Anziana buttata a terra e rapinata. Pesante condanna per il balordo

Quattro anni e due mesi a uno straniero di 42 anni. Nel giugno scorso aggredì la pensionata, 79 anni, strappandole un orecchino dal lobo e ferendola al collo e a un gomito. La sentenza in tempi record.

Anziana buttata a terra e rapinata. Pesante condanna per il balordo
Anziana buttata a terra e rapinata. Pesante condanna per il balordo

L’ha aggredita alle spalle, immobilizzata tenendole fermo il collo e strappato un orecchino dal lobo dell’orecchio. Poi ha provato a staccare anche la collana ma l’anziana, 79 anni, ha opposto resistenza con tutte le sue forze riuscendo a mettere in fuga il balordo. Un episodio violento, ai danni di una pensionata di 79anni che finì in ospedale per la lacerazione del lobo dell’orecchio, una profonda ferita al collo causata dal tentativo di strappare la collana e un trauma a un gomito.

L’episodio è avvenuto nel giugno scorsa fra via Roma e via Baciacavallo. Il malvivente riuscì a scappare dopo che l’anziana, a terra, non mollava la presa sulla collana. Grazie alle indagini rapidissime della polizia ieri è comparso sul banco degli imputati un marocchino di 42 anni, difeso dall’avvocato Giuseppe Nicolosi, che è stato condannato in rito abbreviato a quattro anni e due mesi di reclusione. Una pena non da poco, visto il rito, ma su cui ha pesato l’aggravante di aver agito contro una persona ultra sessantacinquenne.
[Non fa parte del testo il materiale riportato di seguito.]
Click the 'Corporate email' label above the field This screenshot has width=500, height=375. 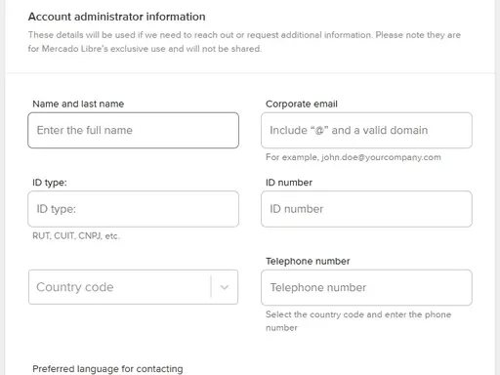pyautogui.click(x=302, y=104)
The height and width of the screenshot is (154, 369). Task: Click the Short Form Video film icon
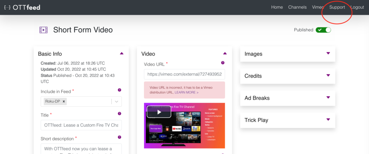point(43,30)
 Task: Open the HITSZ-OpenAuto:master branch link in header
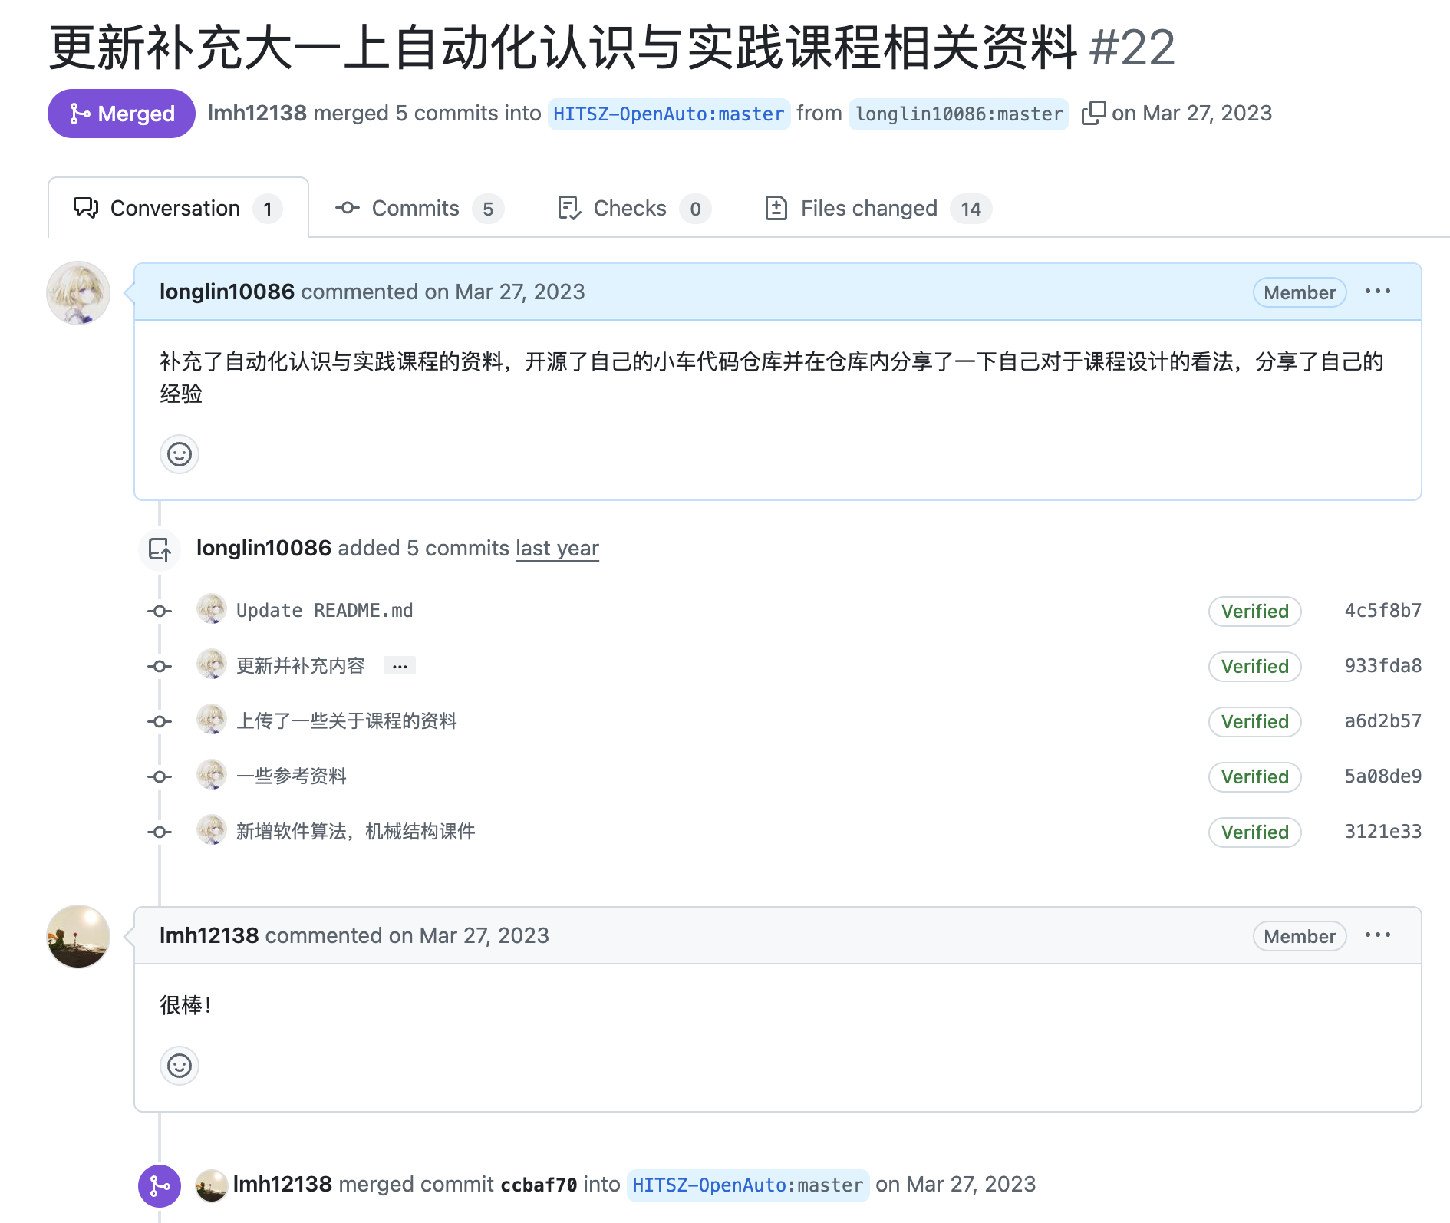(668, 114)
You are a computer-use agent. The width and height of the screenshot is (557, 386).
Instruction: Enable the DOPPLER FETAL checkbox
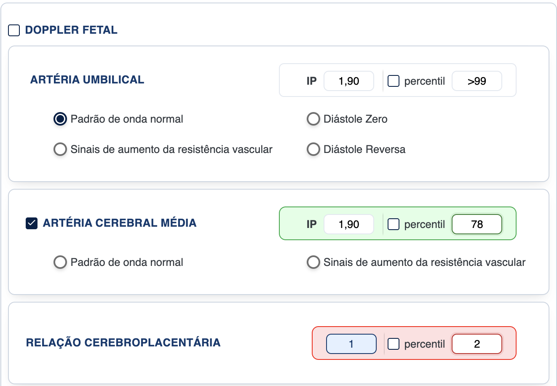point(14,30)
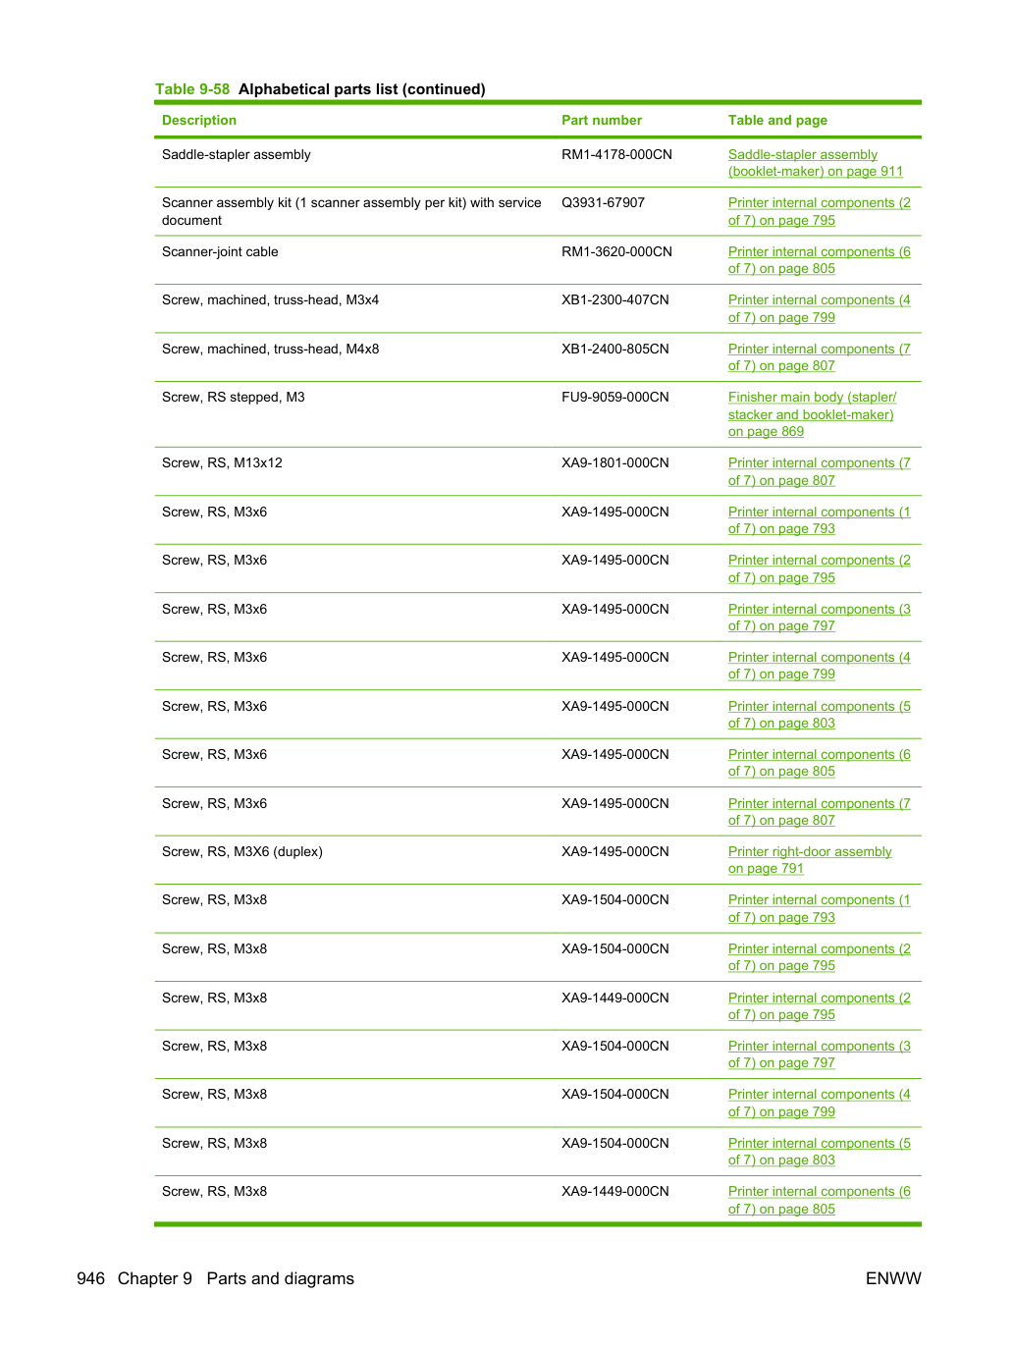Open Printer internal components (3 of 7) link for M3x6

coord(819,618)
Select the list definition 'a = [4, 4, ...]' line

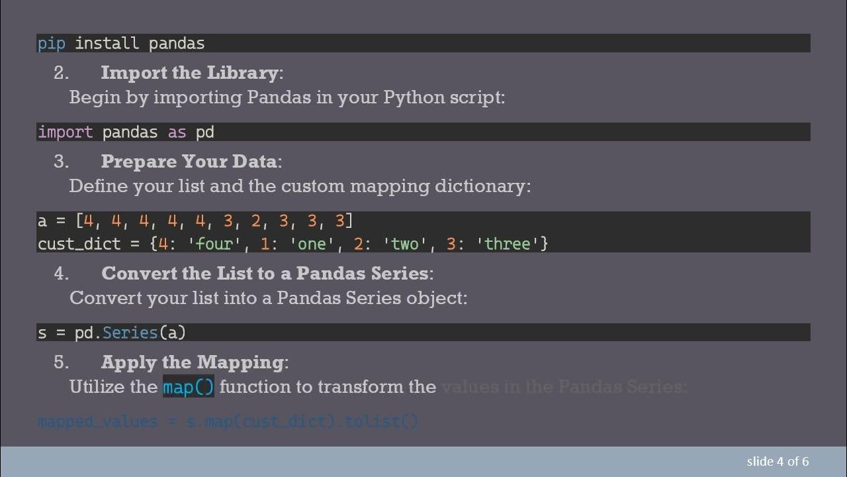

Il pm in aula, Alessia Jacopini, aveva chiesto una pena di 5 anni e 4 mesi. Il giudice Francesca Scarlatti ha alleggerito leggermente il conteggio finale della pena. Il marocchino, rintracciato dalla polizia, è ancora ai domiciliari. Fra l’altro, quando il marocchino commise la rapina ai danni dell’anziana aveva già precedenti specifici.

Secondo quanto emerso dalle carte delle indagini, il marocchino aveva avvicinato al sua vittima alle spalle.

L’aveva afferrata per il collo colpendola e facendola cadere a terra. A quel punto che provò a rapinarla. Prima le strappò l’orecchino dal lobo, poi provò con la collana. L’anziana si mise a gridare con tutta la forza che aveva in corpo e continuò a non mollare la presa della collana. A quel punto, il balordo scappò. Lasciò la collana alla vittima e perse l’orecchino. Se ne andò via solo con una borsetta dove c’erano il cellulare della pensionata, i documenti, le chiavi di casa e cinque euro.

Ieri è stato condannato in tempi record (appena cinque mesi) per rapina aggravata e per lesioni aggravate.

L.N.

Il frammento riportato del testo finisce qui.